TEXTO DE ORIGEN:
+ + +
Respecto a otras personas detenidas durante su cautiverio, Paris recordó a Rosario Aníbal Torres, excomisario originario de San Luis y detenido por su militancia en Montoneros. Torres había sido jefe de Policía en dicha provincia y los represores lo consideraban un traidor. La tortura y los golpes se repetían cada una hora en su caso, cuando lo regular era que sucedieran cada tres horas. Esto pudo asegurarlo porque, estando cerrado, el D2 era “casi como una comunidad”: sentían y oían lo que pasaba en los demás calabozos y por momentos intercambiaban palabras entre las víctimas. Además de gritar cuando Rosa Gómez era abusada, Torres vociferaba “¡viva Perón, carajo!”, lo que aumentaba la saña de los captores. A Eugenio, que no era peronista, le impresionó su fortaleza.
+ + +
DATOS PROPORCIONADOS:

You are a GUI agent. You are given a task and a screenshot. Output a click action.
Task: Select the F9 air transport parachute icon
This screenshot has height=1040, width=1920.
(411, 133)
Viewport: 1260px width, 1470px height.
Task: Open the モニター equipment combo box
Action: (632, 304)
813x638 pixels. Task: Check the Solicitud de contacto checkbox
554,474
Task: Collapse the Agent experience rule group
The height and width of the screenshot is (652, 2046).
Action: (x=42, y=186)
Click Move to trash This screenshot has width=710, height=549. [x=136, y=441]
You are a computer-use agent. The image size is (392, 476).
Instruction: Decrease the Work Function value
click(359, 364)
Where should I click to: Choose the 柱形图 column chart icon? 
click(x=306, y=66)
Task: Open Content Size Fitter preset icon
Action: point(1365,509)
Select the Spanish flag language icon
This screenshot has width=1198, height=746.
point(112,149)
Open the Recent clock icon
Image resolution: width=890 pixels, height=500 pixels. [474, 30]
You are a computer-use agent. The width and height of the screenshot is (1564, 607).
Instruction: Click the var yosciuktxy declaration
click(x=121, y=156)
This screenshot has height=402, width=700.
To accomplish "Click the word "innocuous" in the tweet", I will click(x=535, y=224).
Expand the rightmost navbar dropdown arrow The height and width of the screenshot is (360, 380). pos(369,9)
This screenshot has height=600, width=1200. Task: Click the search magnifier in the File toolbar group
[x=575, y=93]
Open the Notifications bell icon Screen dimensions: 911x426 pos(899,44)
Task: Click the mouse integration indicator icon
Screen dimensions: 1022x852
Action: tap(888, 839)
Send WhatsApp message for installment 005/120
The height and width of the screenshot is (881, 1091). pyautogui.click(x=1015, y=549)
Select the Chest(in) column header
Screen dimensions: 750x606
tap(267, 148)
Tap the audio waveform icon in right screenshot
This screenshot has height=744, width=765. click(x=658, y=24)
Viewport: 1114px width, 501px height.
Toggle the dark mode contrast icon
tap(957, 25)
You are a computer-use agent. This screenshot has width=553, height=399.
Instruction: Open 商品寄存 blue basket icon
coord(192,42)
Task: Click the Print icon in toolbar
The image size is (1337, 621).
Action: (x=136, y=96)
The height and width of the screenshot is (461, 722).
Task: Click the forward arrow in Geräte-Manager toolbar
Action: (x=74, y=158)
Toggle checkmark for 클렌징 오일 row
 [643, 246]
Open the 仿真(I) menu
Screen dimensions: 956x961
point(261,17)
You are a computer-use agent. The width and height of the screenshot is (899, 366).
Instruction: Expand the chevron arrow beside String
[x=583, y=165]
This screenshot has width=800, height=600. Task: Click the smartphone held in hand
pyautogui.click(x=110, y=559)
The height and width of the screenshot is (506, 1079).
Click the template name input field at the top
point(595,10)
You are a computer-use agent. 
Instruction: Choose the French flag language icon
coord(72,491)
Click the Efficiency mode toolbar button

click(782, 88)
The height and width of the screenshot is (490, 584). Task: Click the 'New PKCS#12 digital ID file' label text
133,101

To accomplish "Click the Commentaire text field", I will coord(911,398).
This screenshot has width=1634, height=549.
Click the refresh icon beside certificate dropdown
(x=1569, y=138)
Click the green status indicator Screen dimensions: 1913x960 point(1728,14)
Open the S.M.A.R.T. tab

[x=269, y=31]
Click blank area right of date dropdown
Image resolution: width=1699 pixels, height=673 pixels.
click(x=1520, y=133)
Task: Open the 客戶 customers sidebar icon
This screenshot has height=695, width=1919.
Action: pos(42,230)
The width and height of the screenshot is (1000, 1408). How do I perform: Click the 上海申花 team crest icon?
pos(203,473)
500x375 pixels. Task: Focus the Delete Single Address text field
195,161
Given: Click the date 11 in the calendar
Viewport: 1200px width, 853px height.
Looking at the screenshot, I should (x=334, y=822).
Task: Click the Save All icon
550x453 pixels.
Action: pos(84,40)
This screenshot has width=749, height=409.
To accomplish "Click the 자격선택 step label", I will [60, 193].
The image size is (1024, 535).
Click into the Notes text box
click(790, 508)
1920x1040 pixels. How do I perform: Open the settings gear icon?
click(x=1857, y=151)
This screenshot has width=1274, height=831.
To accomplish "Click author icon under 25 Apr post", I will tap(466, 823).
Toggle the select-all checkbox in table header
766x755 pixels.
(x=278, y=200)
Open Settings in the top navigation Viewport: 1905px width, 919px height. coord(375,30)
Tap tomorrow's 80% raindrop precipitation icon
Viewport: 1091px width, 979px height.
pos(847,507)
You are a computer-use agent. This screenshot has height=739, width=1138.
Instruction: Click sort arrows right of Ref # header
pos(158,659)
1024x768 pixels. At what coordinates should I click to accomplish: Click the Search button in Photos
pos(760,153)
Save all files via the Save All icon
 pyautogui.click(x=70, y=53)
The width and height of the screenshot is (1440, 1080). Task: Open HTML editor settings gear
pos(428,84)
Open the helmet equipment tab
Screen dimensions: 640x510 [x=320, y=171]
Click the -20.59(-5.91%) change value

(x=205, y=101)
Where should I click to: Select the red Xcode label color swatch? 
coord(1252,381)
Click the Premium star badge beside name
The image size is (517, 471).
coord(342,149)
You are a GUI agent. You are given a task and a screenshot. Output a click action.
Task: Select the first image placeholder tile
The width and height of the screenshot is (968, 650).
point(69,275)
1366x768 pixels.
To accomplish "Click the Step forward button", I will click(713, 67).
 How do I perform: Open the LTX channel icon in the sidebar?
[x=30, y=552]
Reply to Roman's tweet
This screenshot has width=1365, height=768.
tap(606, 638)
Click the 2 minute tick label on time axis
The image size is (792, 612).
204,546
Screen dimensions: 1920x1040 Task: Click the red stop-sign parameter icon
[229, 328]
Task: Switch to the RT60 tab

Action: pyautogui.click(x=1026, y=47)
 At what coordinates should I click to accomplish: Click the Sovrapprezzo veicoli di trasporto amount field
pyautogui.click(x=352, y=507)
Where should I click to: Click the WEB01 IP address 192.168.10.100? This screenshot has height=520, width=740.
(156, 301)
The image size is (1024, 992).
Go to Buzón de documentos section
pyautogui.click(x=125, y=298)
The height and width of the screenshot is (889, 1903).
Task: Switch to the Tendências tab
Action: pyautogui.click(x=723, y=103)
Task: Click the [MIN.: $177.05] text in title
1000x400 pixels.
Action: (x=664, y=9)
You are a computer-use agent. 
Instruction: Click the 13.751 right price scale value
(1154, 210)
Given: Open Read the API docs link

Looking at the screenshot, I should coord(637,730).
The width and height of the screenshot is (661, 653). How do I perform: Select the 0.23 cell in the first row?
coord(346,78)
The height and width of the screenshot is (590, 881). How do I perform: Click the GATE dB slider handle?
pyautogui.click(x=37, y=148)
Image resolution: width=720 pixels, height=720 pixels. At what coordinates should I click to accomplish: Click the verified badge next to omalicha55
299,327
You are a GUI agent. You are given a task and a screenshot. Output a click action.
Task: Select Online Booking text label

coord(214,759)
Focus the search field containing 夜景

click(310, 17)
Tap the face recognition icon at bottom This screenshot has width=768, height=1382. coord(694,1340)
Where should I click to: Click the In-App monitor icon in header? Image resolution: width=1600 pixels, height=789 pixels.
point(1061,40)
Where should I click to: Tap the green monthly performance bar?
+ + +
TAREAS:
a) En el texto sobre el cautiverio en el D2, ¿cada cuánto se repetían la tortura y los golpes en el caso de Rosario Aníbal Torres?
b) Resume en una lista los hechos principales del párrafo que empieza con "Respecto a otras personas detenidas", del texto sobre el cautiverio en el D2.
c) Continúa el texto sobre el cautiverio en el D2 a partir de su última oración.

RESPUESTAS POR TAREA:
a) Cada una hora.

b)
- Paris recordó a Rosario Aníbal Torres, excomisario de San Luis detenido por su militancia en Montoneros.
- Torres había sido jefe de Policía en esa provincia, y los represores lo consideraban un traidor.
- En su caso, la tortura y los golpes se repetían cada una hora, y no cada tres horas, como era lo habitual.
- El D2, al estar cerrado, era "casi como una comunidad". Las víctimas oían lo que pasaba en los otros calabozos y a veces hablaban entre sí.
- Torres gritaba cuando Rosa Gómez era abusada y vociferaba "¡viva Perón, carajo!", lo que aumentaba la saña de los captores.
- A Eugenio, que no era peronista, le impresionó su fortaleza.

c)
Un episodio muy traumático para el testigo ocurrió cuando los policías del D2 abrieron la celda de Torres para golpearlo y la encontraron sucia con todo tipo de fluidos corporales. Eugenio oyó que dijeron “¡qué asco!” y, acto seguido, lo hicieron salir a él para limpiar. El objetivo no era mejorar la situación deplorable de Torres, sino poder pegar con mayor comodidad, explicó. Como le permitieron bajarse la venda, pudo identificar a Julio Héctor La Paz entre los torturadores. “Él sabe dónde está Rosario, era uno de los más feroces de los que estaban ahí adentro”, sostuvo. Aníbal Torres murió días antes del 12 de junio. Lo escucharon agonizar y decir cosas delirantes. Fue retirado de la celda y continúa desaparecido.

Eugenio también presenció, junto a Raúl Acquaviva —compañero de la Juventud Guevarista detenido el mismo día que él—, uno de los tantos momentos en que Rosa Gómez fue abusada en su celda, con la puerta abierta. No la conocía entonces. Años más tarde, el hijo de Rosa fue abanderado de la Escuela Rawson donde la esposa de Eugenio era directora. Ese fue el nexo para su reencuentro. El testigo declaró que se sintió nuevamente humano cuando supo que la mujer había podido salir adelante pese a todo lo vivido.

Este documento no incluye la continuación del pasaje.